(Directions for this task) Copy the data below exactly.

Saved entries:

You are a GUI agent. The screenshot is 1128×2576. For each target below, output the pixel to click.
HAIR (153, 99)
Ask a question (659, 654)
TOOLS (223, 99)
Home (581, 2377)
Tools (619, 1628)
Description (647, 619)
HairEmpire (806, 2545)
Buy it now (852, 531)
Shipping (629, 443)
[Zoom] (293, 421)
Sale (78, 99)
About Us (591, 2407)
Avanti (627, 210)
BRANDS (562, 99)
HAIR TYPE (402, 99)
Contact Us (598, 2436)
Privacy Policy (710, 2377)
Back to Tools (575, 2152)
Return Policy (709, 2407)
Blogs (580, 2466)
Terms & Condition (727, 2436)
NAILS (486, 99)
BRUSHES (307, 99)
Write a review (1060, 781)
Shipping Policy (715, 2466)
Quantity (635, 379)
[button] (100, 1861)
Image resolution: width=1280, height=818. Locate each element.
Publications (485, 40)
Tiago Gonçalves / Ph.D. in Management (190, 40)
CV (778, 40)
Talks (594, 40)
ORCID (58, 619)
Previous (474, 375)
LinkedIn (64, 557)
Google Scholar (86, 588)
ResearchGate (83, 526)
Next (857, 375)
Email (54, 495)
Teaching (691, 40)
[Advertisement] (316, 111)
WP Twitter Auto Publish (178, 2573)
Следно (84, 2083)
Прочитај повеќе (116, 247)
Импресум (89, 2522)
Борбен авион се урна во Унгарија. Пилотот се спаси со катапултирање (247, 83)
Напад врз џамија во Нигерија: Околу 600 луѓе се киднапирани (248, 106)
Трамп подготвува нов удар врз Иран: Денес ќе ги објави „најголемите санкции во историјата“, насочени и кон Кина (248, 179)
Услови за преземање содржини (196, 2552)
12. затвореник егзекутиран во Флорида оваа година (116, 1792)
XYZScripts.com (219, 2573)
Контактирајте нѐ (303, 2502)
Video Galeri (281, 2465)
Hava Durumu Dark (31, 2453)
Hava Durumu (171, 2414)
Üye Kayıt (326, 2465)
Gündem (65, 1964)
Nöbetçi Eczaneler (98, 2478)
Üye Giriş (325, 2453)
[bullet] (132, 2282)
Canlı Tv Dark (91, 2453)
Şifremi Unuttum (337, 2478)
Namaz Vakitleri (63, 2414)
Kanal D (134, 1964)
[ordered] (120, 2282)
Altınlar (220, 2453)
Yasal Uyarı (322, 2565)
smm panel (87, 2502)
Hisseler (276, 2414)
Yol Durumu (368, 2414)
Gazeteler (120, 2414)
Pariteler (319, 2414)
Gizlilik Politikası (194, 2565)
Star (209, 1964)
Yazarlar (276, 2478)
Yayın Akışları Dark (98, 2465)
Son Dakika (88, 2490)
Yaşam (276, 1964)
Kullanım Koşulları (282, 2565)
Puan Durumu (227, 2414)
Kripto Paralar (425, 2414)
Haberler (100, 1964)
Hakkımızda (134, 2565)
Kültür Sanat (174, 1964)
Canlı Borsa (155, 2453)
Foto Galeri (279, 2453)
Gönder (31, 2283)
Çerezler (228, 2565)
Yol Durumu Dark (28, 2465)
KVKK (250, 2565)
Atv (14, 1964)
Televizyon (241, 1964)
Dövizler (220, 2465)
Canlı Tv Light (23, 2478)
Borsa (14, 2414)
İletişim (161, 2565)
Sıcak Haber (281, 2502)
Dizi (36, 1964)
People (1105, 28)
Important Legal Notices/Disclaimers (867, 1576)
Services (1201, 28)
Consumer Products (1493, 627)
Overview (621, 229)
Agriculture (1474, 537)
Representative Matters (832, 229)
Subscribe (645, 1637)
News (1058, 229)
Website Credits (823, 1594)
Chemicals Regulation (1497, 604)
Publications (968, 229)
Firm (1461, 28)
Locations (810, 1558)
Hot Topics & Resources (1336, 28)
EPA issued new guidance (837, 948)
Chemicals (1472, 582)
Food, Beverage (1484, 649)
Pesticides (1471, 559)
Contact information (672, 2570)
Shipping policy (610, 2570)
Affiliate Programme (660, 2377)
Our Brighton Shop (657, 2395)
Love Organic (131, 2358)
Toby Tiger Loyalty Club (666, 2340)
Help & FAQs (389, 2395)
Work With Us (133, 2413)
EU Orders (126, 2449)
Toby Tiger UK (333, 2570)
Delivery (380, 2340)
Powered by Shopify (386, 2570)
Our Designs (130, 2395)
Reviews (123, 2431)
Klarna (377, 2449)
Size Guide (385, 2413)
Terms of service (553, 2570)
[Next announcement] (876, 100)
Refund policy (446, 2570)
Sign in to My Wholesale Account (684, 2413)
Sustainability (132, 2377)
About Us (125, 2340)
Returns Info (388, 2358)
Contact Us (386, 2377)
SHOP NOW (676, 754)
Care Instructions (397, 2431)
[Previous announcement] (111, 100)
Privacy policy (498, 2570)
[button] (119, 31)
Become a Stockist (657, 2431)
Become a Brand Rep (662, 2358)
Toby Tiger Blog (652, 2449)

(Response area)
You are a GUI agent. The screenshot is 1128×2576. For each target below, output the pixel to click.
HAIR (153, 99)
Ask a question (659, 654)
TOOLS (223, 99)
Home (581, 2377)
Tools (619, 1628)
Description (647, 619)
HairEmpire (806, 2545)
Buy it now (852, 531)
Shipping (629, 443)
[Zoom] (293, 421)
Sale (78, 99)
About Us (591, 2407)
Avanti (627, 210)
BRANDS (562, 99)
HAIR TYPE (402, 99)
Contact Us (598, 2436)
Privacy Policy (710, 2377)
Back to Tools (575, 2152)
Return Policy (709, 2407)
Blogs (580, 2466)
Terms & Condition (727, 2436)
NAILS (486, 99)
BRUSHES (307, 99)
Write a review (1060, 781)
Shipping Policy (715, 2466)
Quantity (635, 379)
[button] (100, 1861)
Image resolution: width=1280, height=818. Locate each element.
Publications (485, 40)
Tiago Gonçalves / Ph.D. in Management (190, 40)
CV (778, 40)
Talks (594, 40)
ORCID (58, 619)
Previous (474, 375)
LinkedIn (64, 557)
Google Scholar (86, 588)
ResearchGate (83, 526)
Next (857, 375)
Email (54, 495)
Teaching (691, 40)
[Advertisement] (316, 111)
WP Twitter Auto Publish (178, 2573)
Следно (84, 2083)
Прочитај повеќе (116, 247)
Импресум (89, 2522)
Борбен авион се урна во Унгарија. Пилотот се спаси со катапултирање (247, 83)
Напад врз џамија во Нигерија: Околу 600 луѓе се киднапирани (248, 106)
Трамп подготвува нов удар врз Иран: Денес ќе ги објави „најголемите санкции во историјата“, насочени и кон Кина (248, 179)
Услови за преземање содржини (196, 2552)
12. затвореник егзекутиран во Флорида оваа година (116, 1792)
XYZScripts.com (219, 2573)
Контактирајте нѐ (303, 2502)
Video Galeri (281, 2465)
Hava Durumu Dark (31, 2453)
Hava Durumu (171, 2414)
Üye Kayıt (326, 2465)
Gündem (65, 1964)
Nöbetçi Eczaneler (98, 2478)
Üye Giriş (325, 2453)
[bullet] (132, 2282)
Canlı Tv Dark (91, 2453)
Şifremi Unuttum (337, 2478)
Namaz Vakitleri (63, 2414)
Kanal D (134, 1964)
[ordered] (120, 2282)
Altınlar (220, 2453)
Yasal Uyarı (322, 2565)
smm panel (87, 2502)
Hisseler (276, 2414)
Yol Durumu (368, 2414)
Gazeteler (120, 2414)
Pariteler (319, 2414)
Gizlilik Politikası (194, 2565)
Star (209, 1964)
Yazarlar (276, 2478)
Yayın Akışları Dark (98, 2465)
Son Dakika (88, 2490)
Yaşam (276, 1964)
Kullanım Koşulları (282, 2565)
Puan Durumu (227, 2414)
Kripto Paralar (425, 2414)
Haberler (100, 1964)
Hakkımızda (134, 2565)
Kültür Sanat (174, 1964)
Canlı Borsa (155, 2453)
Foto Galeri (279, 2453)
Gönder (31, 2283)
Çerezler (228, 2565)
Yol Durumu Dark (28, 2465)
KVKK (250, 2565)
Atv (14, 1964)
Televizyon (241, 1964)
Dövizler (220, 2465)
Canlı Tv Light (23, 2478)
Borsa (14, 2414)
İletişim (161, 2565)
Sıcak Haber (281, 2502)
Dizi (36, 1964)
People (1105, 28)
Important Legal Notices/Disclaimers (867, 1576)
Services (1201, 28)
Consumer Products (1493, 627)
Overview (621, 229)
Agriculture (1474, 537)
Representative Matters (832, 229)
Subscribe (645, 1637)
News (1058, 229)
Website Credits (823, 1594)
Chemicals Regulation (1497, 604)
Publications (968, 229)
Firm (1461, 28)
Locations (810, 1558)
Hot Topics & Resources (1336, 28)
EPA issued new guidance (837, 948)
Chemicals (1472, 582)
Food, Beverage (1484, 649)
Pesticides (1471, 559)
Contact information (672, 2570)
Shipping policy (610, 2570)
Affiliate Programme (660, 2377)
Our Brighton Shop (657, 2395)
Love Organic (131, 2358)
Toby Tiger Loyalty Club (666, 2340)
Help & FAQs (389, 2395)
Work With Us (133, 2413)
EU Orders (126, 2449)
Toby Tiger UK (333, 2570)
Delivery (380, 2340)
Powered by Shopify (386, 2570)
Our Designs (130, 2395)
Reviews (123, 2431)
Klarna (377, 2449)
Size Guide (385, 2413)
Terms of service (553, 2570)
[Next announcement] (876, 100)
Refund policy (446, 2570)
Sign in to My Wholesale Account (684, 2413)
Sustainability (132, 2377)
About Us (125, 2340)
Returns Info (388, 2358)
Contact Us (386, 2377)
SHOP NOW (676, 754)
Care Instructions (397, 2431)
[Previous announcement] (111, 100)
Privacy policy (498, 2570)
[button] (119, 31)
Become a Stockist (657, 2431)
Become a Brand Rep (662, 2358)
Toby Tiger Blog (652, 2449)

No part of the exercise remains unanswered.